In Wahrheit ist vieles zutreffend, was Habeck schreibt. Twitter ist ein garstiges Medium. Die Reflexe, die der Grünen-Chef beschreibt und bei sich selbst beobachtet hat, dürften niemandem, der den Dienst benutzt, fremd sein: die Freude über Zustimmung, der Ärger über unfairen Widerspruch. Und der Impuls, Kritikern schnell und in gleicher Tonlage zu antworten. Twitter reizt tatsächlich wie kein zweites Medium zur Zuspitzung, und es animiert zur Lagerbildung. Die Reduktion politischer Inhalte auf sogenannte Social-Media-Kacheln – knackige Statements, die binnen Sekunden konsumiert und weiterverbreitet werden – ist nur eine Konsequenz. Eine andere ist die Tendenz mancher Politiker (und Journalisten), sich selbst auf eine Art Kachel-Format zu reduzieren. Die SPD etwa wäre gut beraten, Habecks Social-Media-Flucht nicht allzu hämisch zu kommentieren. Sie hat mit Karl Lauterbach und Ralf Stegner zwei twitternde Spitzengenossen in ihren Reihen, über deren schrille Kommentare und Manieren im Netzwerk selbst viele Parteifreunde nur noch den Kopf schütteln.

Hat Habeck also recht? Muss, wer einen anderen Stil in der politischen Auseinandersetzung herbeisehnt, die sozialen Netzwerke verlassen? Es gibt Beispiele für Politiker, die nicht twittern und dennoch beliebt und einflussreich sind. Bundestagspräsident Wolfgang Schäuble zum Beispiel oder Baden-Württembergs Ministerpräsident Winfried Kretschmann. Beides mögen ältere Herren sein, deren Karrieren schon im analogen Zeitalter Fahrt aufgenommen haben. Aber das erklärt nicht, weshalb sie heute beliebter sind denn je. Oder ist es vielleicht gerade der Verzicht auf die Möglichkeit, zu allem und jedem immer gleich den eigenen Senf dazuzugeben, der einem inmitten des Geschnatters den Ruf der Seriosität einbringt?

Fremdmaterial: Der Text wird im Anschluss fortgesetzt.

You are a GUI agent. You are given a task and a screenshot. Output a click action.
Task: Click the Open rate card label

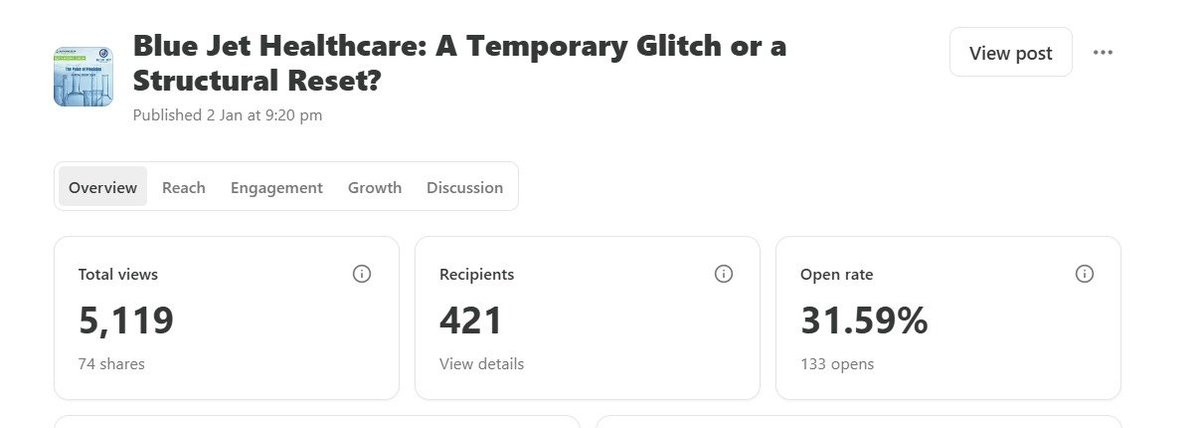point(837,274)
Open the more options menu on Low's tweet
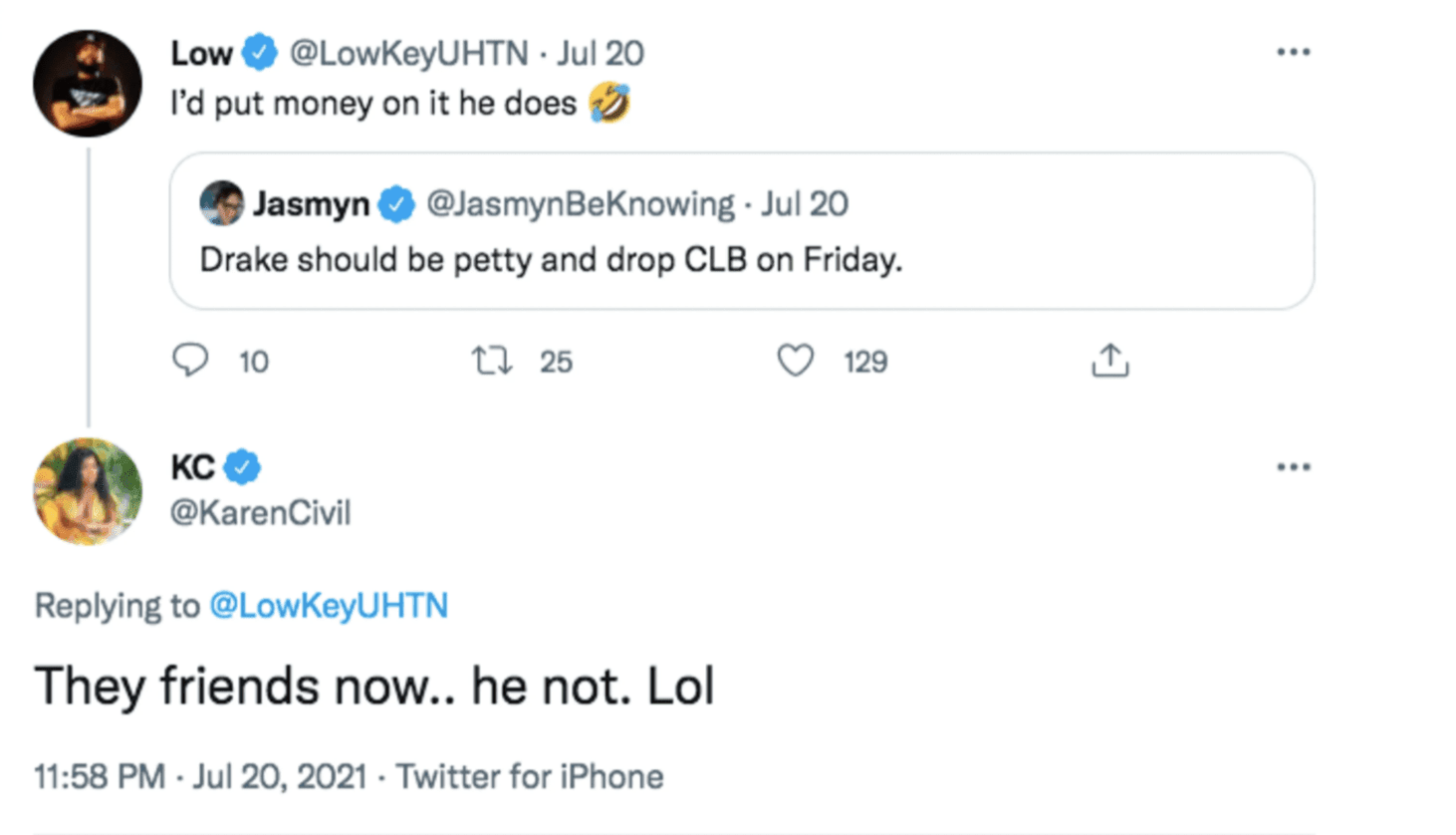The image size is (1456, 835). (x=1293, y=52)
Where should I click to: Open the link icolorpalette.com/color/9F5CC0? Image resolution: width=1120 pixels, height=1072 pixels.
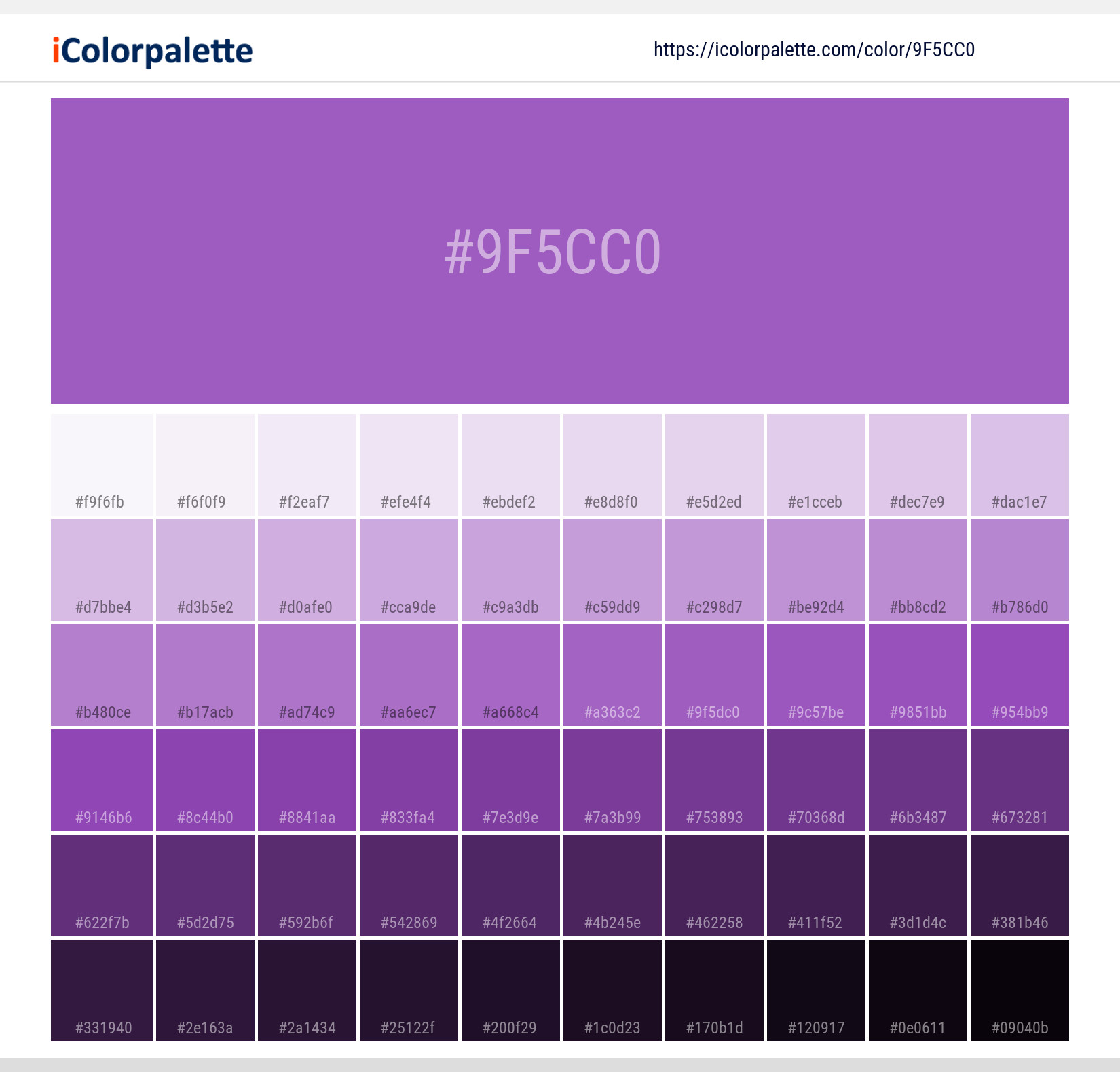(814, 50)
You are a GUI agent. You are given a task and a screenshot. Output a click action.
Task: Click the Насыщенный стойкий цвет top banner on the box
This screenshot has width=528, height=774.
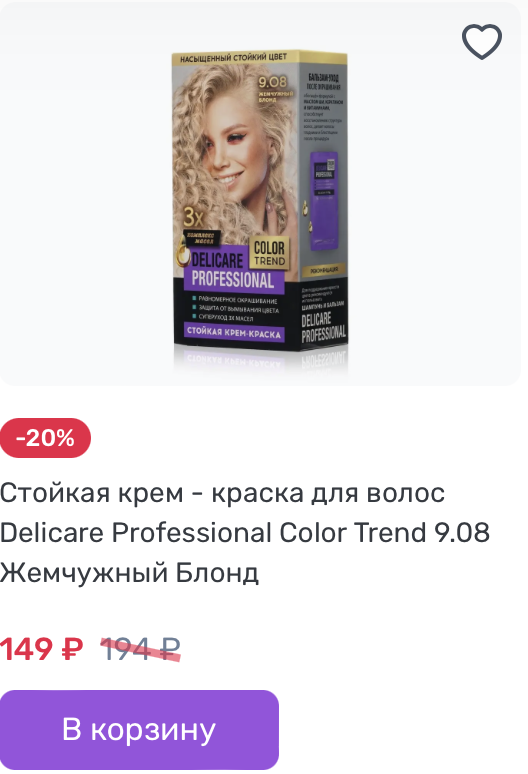(234, 58)
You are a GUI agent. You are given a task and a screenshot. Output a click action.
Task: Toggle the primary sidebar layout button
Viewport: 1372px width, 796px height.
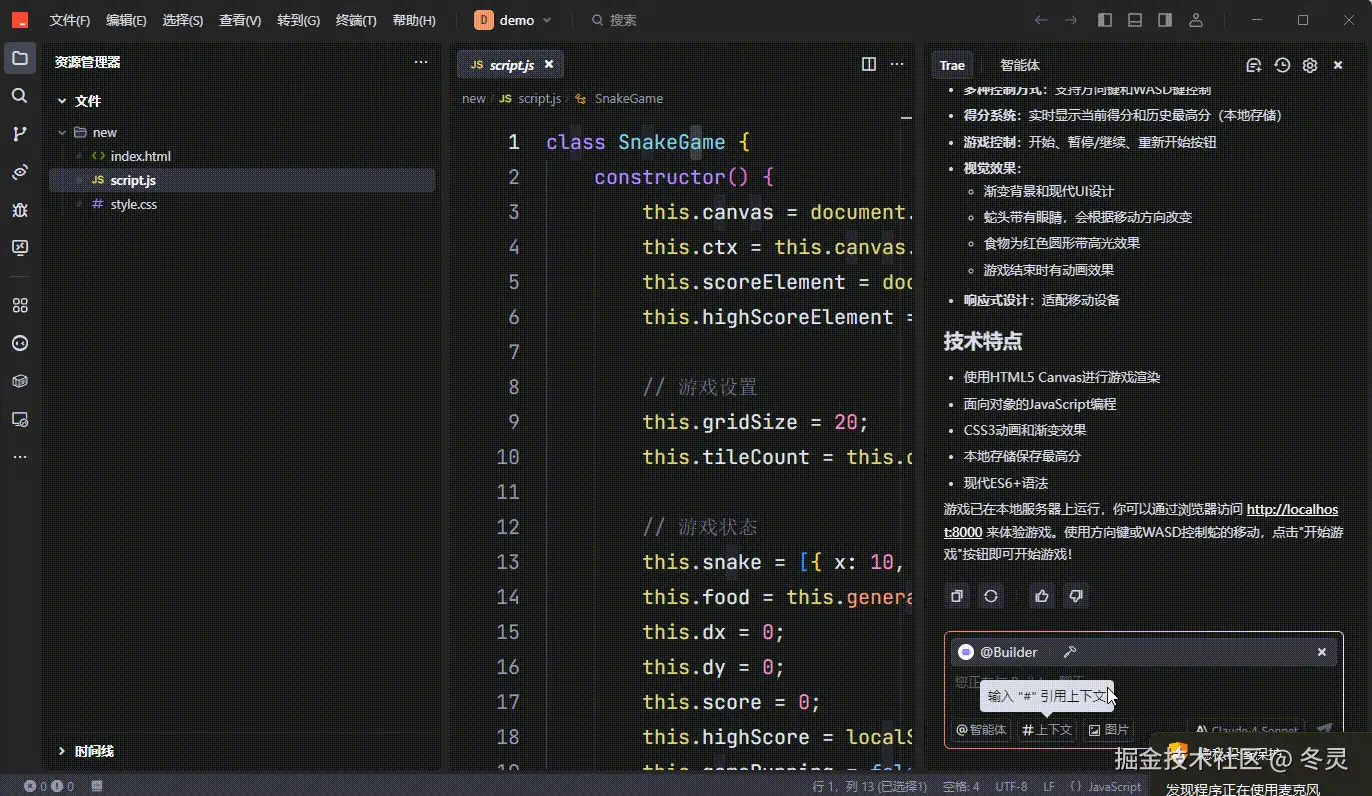[1105, 20]
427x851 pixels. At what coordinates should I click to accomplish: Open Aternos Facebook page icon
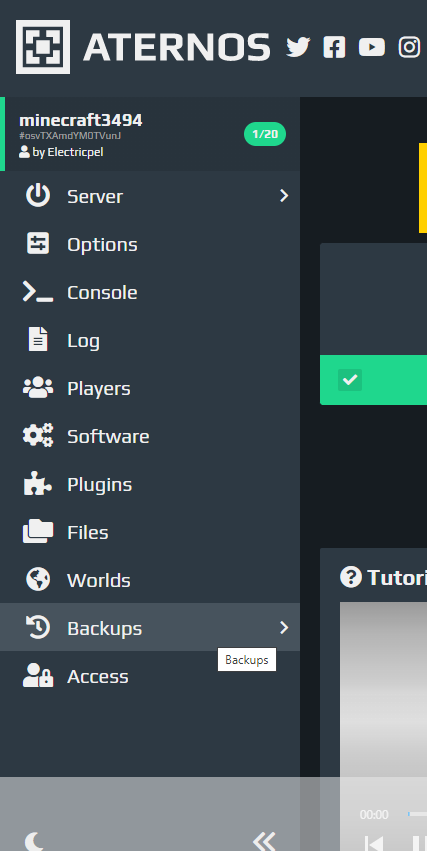[334, 47]
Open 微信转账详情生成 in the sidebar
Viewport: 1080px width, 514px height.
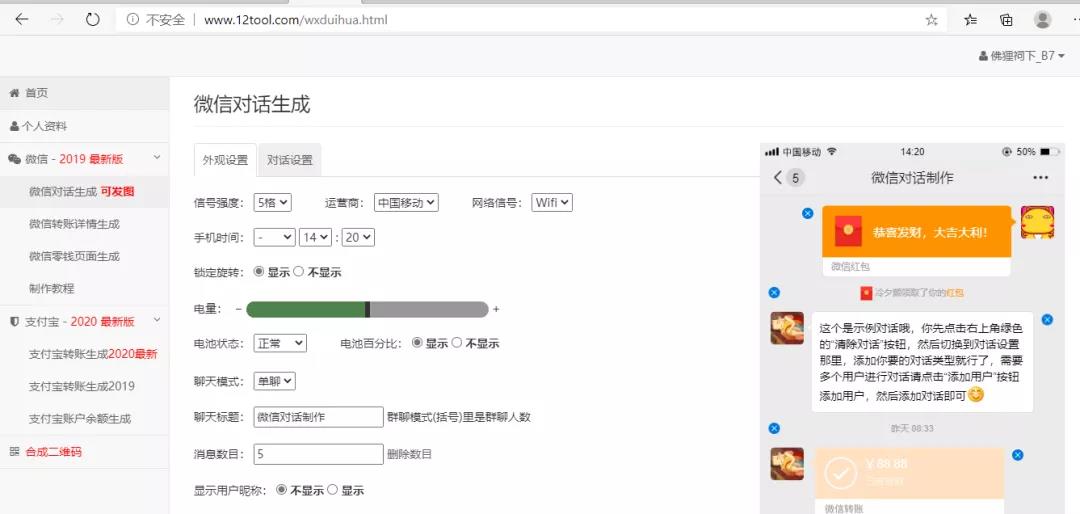pos(74,224)
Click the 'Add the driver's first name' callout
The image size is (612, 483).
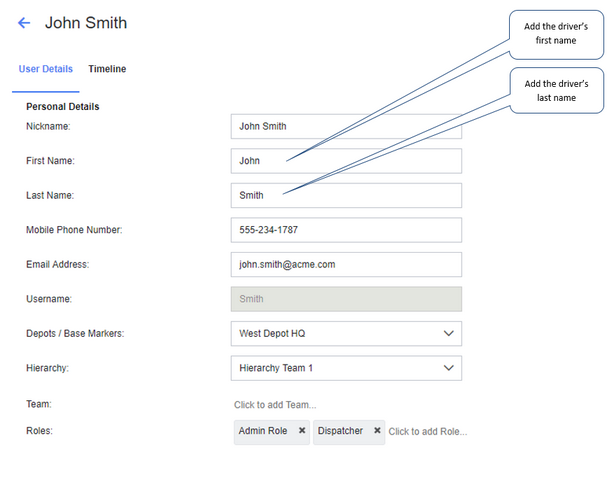[556, 33]
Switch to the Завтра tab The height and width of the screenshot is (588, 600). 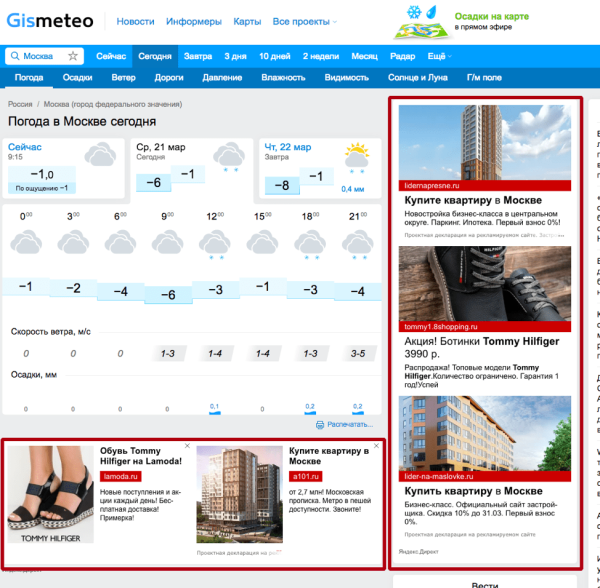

Links-grüne Klischee-Kanonen

Der Grünen-Chef mag diese Hoffnung hegen. Doch sein Vorgehen überzeugt nicht. Habeck sagt nicht aus grundsätzlichen Erwägungen Adieu; das wäre eine Position der Stärke. Er zieht sich zurück, weil er mit Kritik, der ersten ernsthaften Kritik in seiner jungen Karriere, offenkundig nicht umgehen kann. Der Verweis auf das Reiz-Reaktions-Schema von Twitter klingt zunächst überzeugend, ist in Wahrheit aber vorgeschoben. Ja, das Netzwerk kann einen zu polemischen Zuspitzungen verleiten – wenn man gerade vor dem Rechner oder am Handy eine Gemeinheit über sich gelesen hat und den Drang verspürt, zu reagieren. Die Videos, in denen der Grünen-Chef seine Partei zum Befreier Bayerns und Thüringens erklärt, hat er aber nicht in einer solchen Affekt-Situation aufzeichnen lassen. Einmal steht er sehr entspannt im Freien, ein andermal sieht man im Hintergrund den Bundesparteitag der Grünen in Leipzig – eine Veranstaltung, bei der dem Mann nichts als Zuneigung zuteilwurde.

Der Politiker Habeck hat ein paar richtige Gedanken geäussert, über die es sich zu diskutieren lohnt. Sie haben aber nichts mit der Lage zu tun, in die sich der Mann selbst und ohne Not hineinmanövriert hat. Die Überheblichkeit, die in seinen Video-Botschaften steckt, entspricht einer Überzeugung, die in links-grünen Kreisen sehr viele Menschen teilen und die jedes Mal die Klischee-Kanonen zündet, wenn im vermeintlich durch und durch rechtsradikalen Osten oder im angeblich reaktionär-provinziellen Bayern etwas geschieht, was den eigenen Vorstellungen widerspricht.

Schliesslich fragt man sich, ob jemand, den ein paar Tweets nach eigenem Bekunden so aggressiv machen, dass er das ganze Medium meiden muss wie ein Trinker die Flasche, politische Verantwortung tragen sollte. Habeck mag nicht allein sein mit seinem Problem. Sehr viele Leute twittern täglich Dinge, die ihrem Ruf schaden. Doch es geht natürlich auch anders. Es gibt Nutzer, die sich selten oder gar nicht blamieren, darunter sind Politiker aller Parteien. Sie bleiben sachlich, auch wenn ihr Gegenüber poltert und flucht. Sie bitten um Belege, wenn ihnen jemand haltlose Vorwürfe macht. Und wenn gar nichts mehr hilft, blockieren sie die Störenfriede oder schalten sie auf «stumm». Die Meinungsfreiheit gibt jedem das Recht, Blödsinn und Derbheiten zu verbreiten. Sie verpflichtet niemanden, zuzuhören und mitzumachen.

Wenn es Habeck ernst ist mit seinen Idealen, dann kehrt er nach einer Pause zurück ins Netz. Andernfalls wird es schwerfallen, den Mann und seinen Kampf für einen anderen Politikstil ernst zu nehmen.